黒坂岳央です。

米Appleは2月20日、新モデルのiPhone 16eを発表した。SNSやメディアでは通常の iPhone 16 よりも価格を抑えたモデルとして注目を集めている。

この新モデルの登場により、「iPhone 16、17シリーズの売上と競合しないのか?」というカニバリズムの懸念が生じる。しかし、実際にはiPhone 16eはAppleの販売戦略において明確な役割を持っており、それ故に売上を落とす要因にはならないと筆者は見ている。

PCやスマホはもちろん、あらゆるデバイスをApple製品で統一する筆者のような「アップル信者」が選ぶスマホはiPhone16eではなく、16や17だろう。

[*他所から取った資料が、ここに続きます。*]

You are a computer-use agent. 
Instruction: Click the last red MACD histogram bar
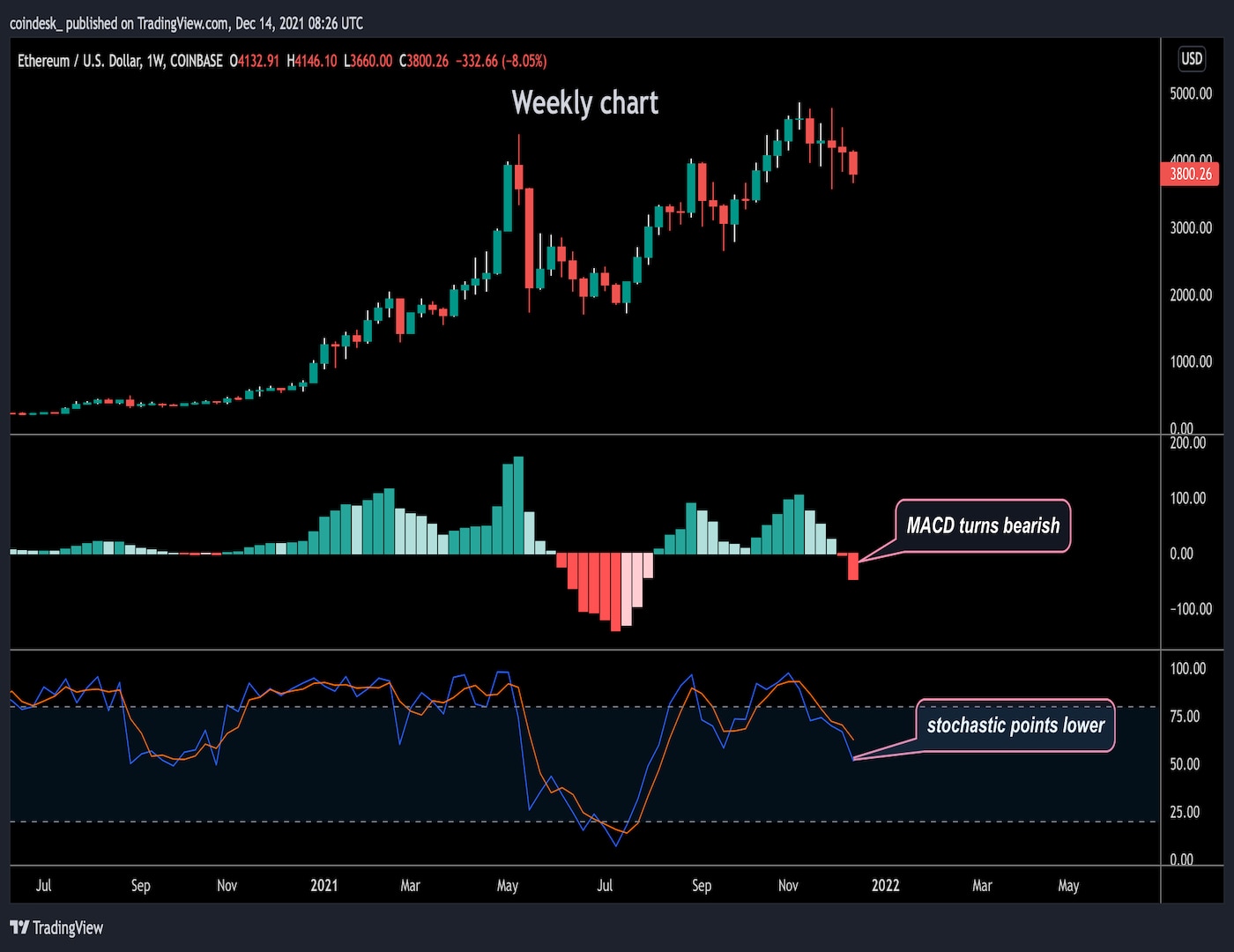tap(853, 566)
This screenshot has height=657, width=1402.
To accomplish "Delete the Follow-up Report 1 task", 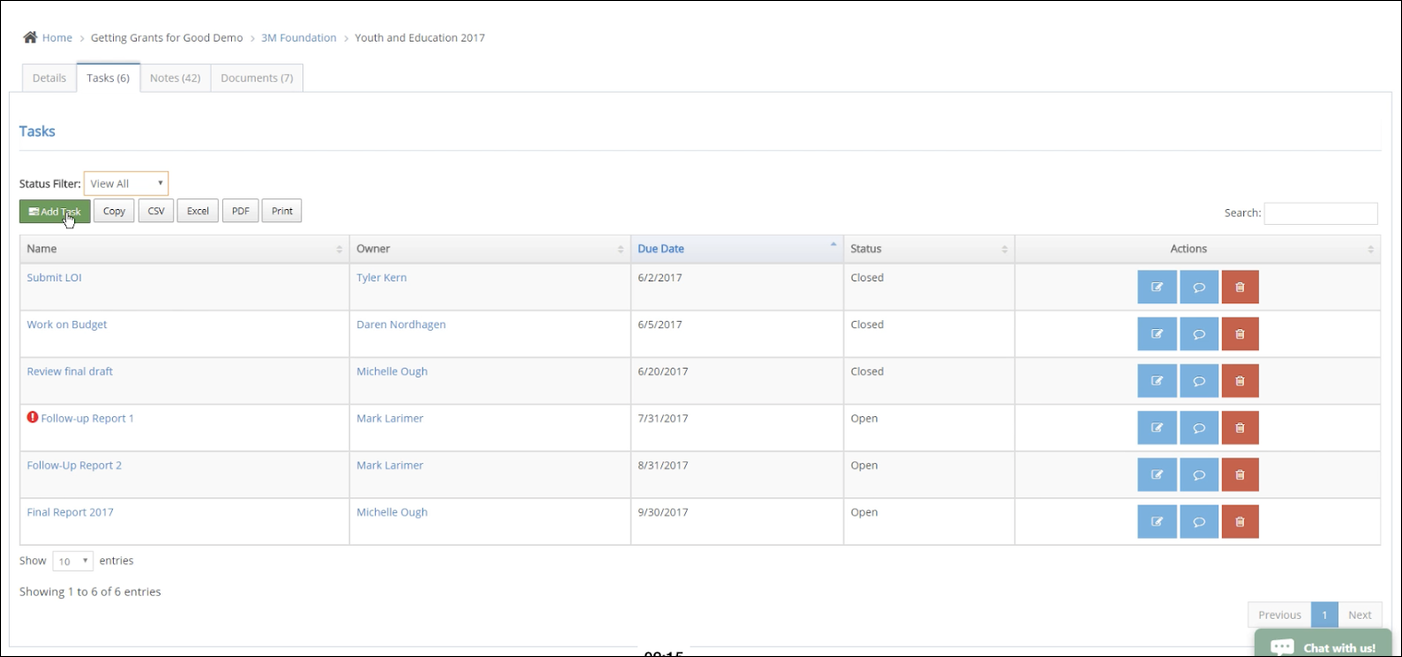I will tap(1240, 427).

その理由を、スペックやターゲット層の観点から考察したい。

iPhone16eApple公式サイトより

iPhone 16eとiPhone 16のスペック比較

まず、iPhone 16eとiPhone 16の主なスペックの違いを整理する。

【iPhone 16eとiPhone 16のスペック比較】

価格 ・iPhone 16e: 約99,800円(税込) ・iPhone 16: 約124,800円(税込)

ディスプレイ ・iPhone 16e: 6.1インチ(ノッチ) ・iPhone 16: 6.1インチ(Dynamic Island)

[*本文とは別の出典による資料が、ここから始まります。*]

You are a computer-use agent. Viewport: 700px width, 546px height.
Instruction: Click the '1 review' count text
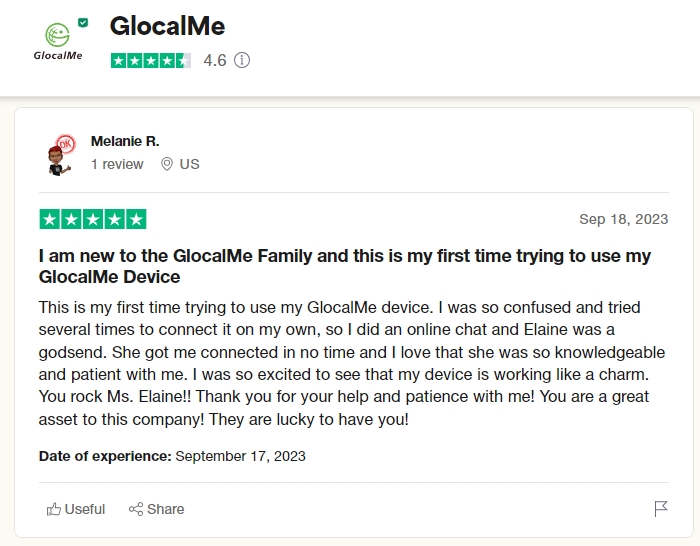pos(117,164)
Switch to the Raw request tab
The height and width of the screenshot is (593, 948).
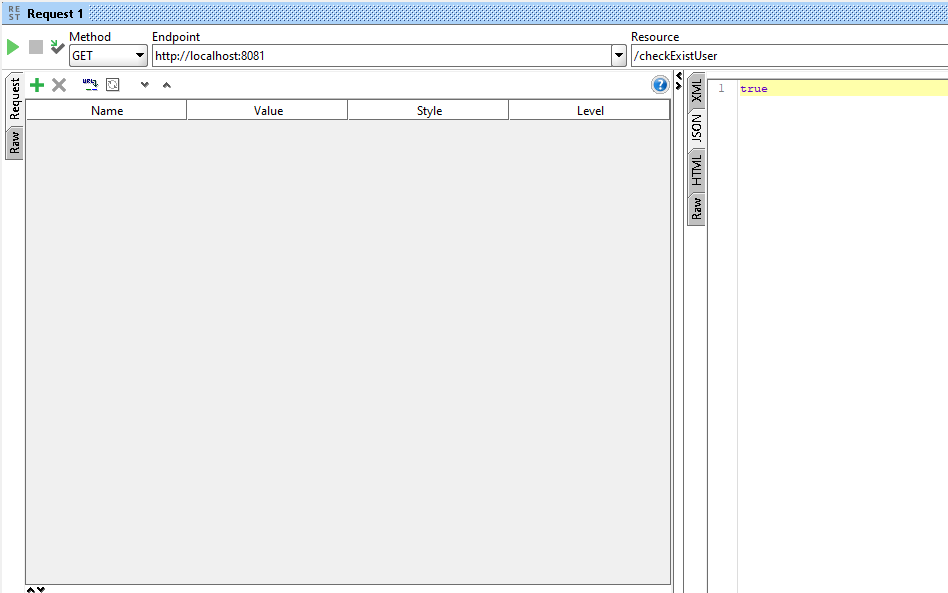coord(14,142)
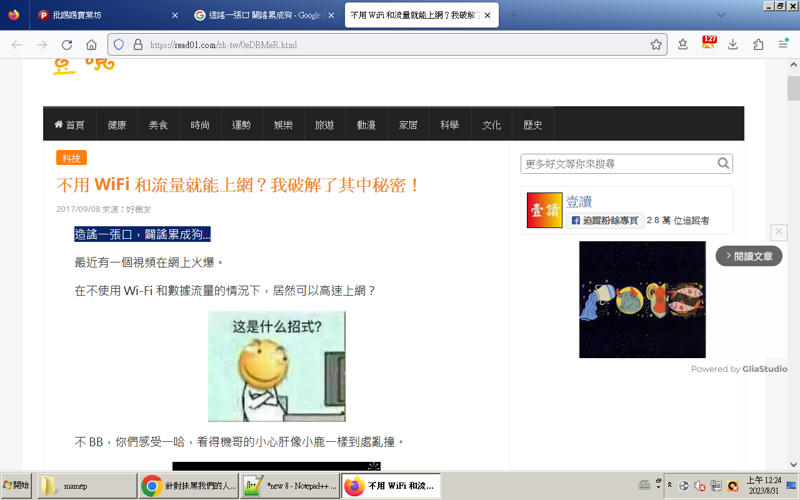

チップ ・iPhone 16e: A18(4コアGPU) ・iPhone 16: A18(5コアGPU)

カメラ ・iPhone 16e: シングルカメラ(48MP) ・iPhone 16: デュアルカメラ(48MP広角 + 12MP超広角)

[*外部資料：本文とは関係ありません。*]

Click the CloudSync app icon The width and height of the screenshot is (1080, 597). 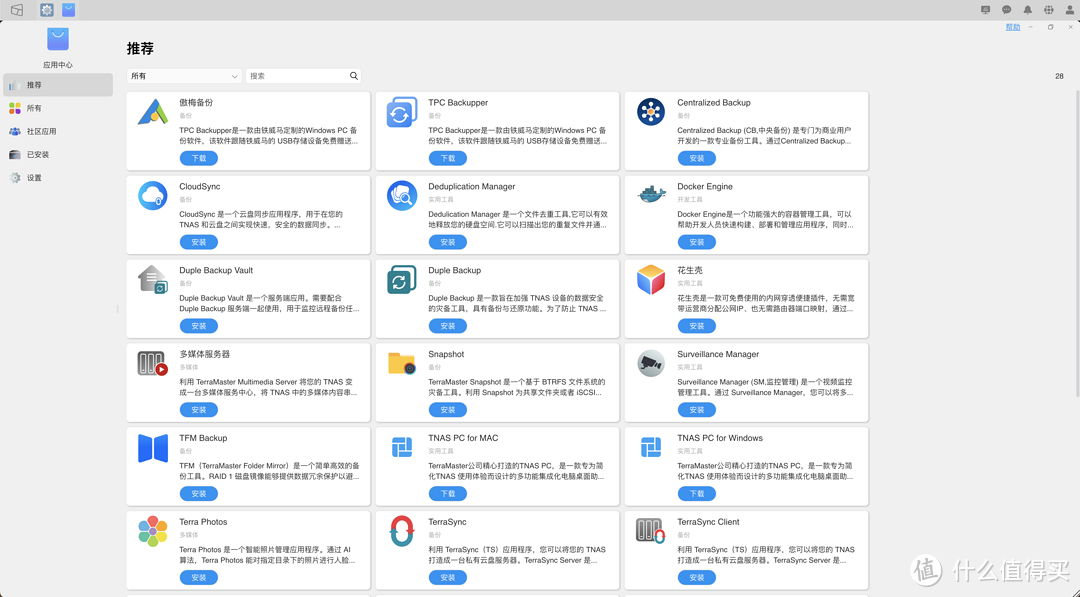[152, 196]
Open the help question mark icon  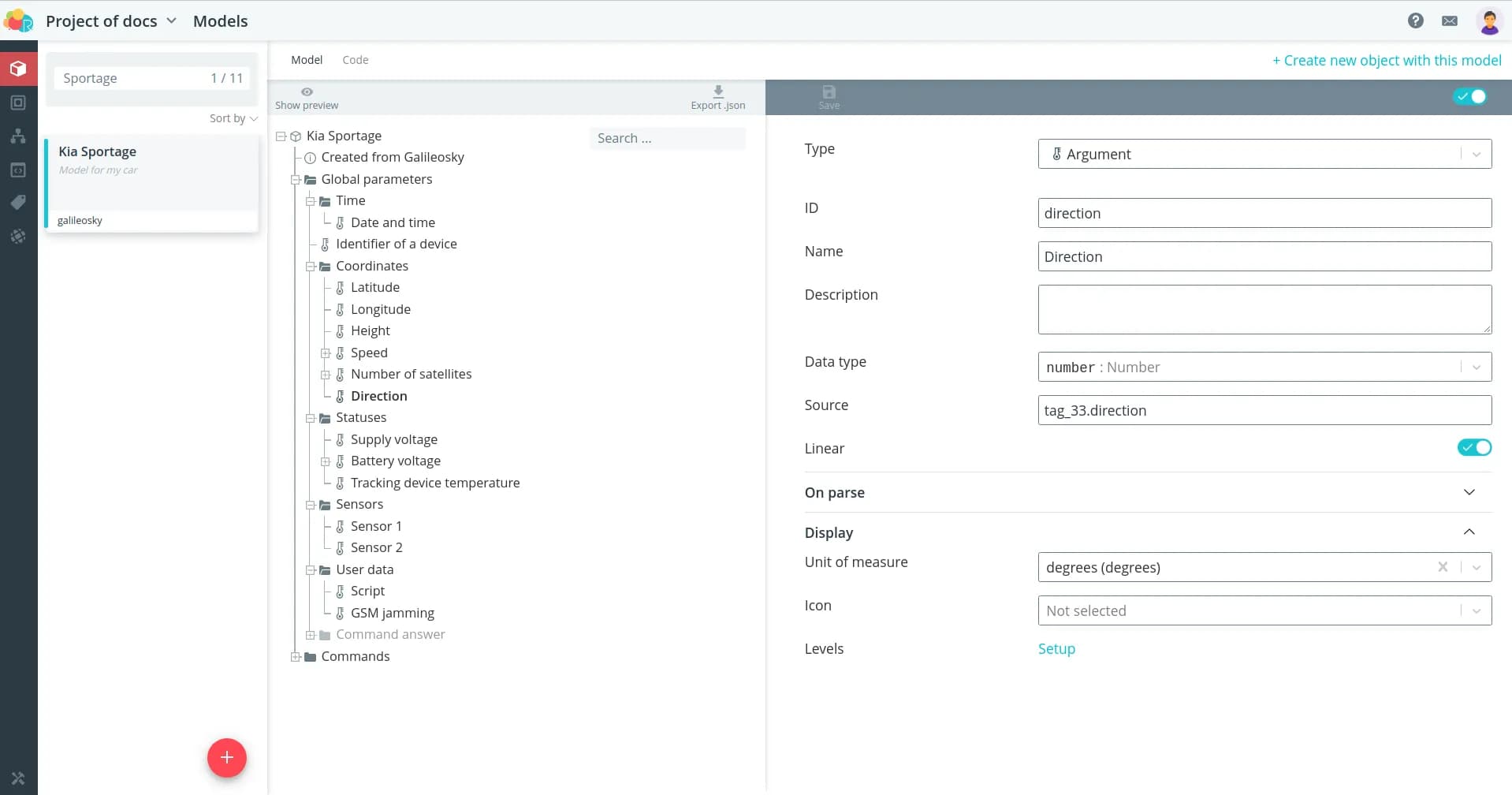1415,21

MagSafe ・iPhone 16e: 非対応 ・iPhone 16: 対応

アクションボタン ・iPhone 16e: あり(制限あり) ・iPhone 16: あり(フル機能)

この表から分かるように、iPhone 16eは「廉価版」として位置づけられながらも、チップセットやメインカメラなどの基本性能はiPhone 16と同等である。その一方で、超広角カメラの非搭載、Dynamic Island非採用、MagSafe非対応など、一部の機能を省略して価格を抑えている事がわかるだろう。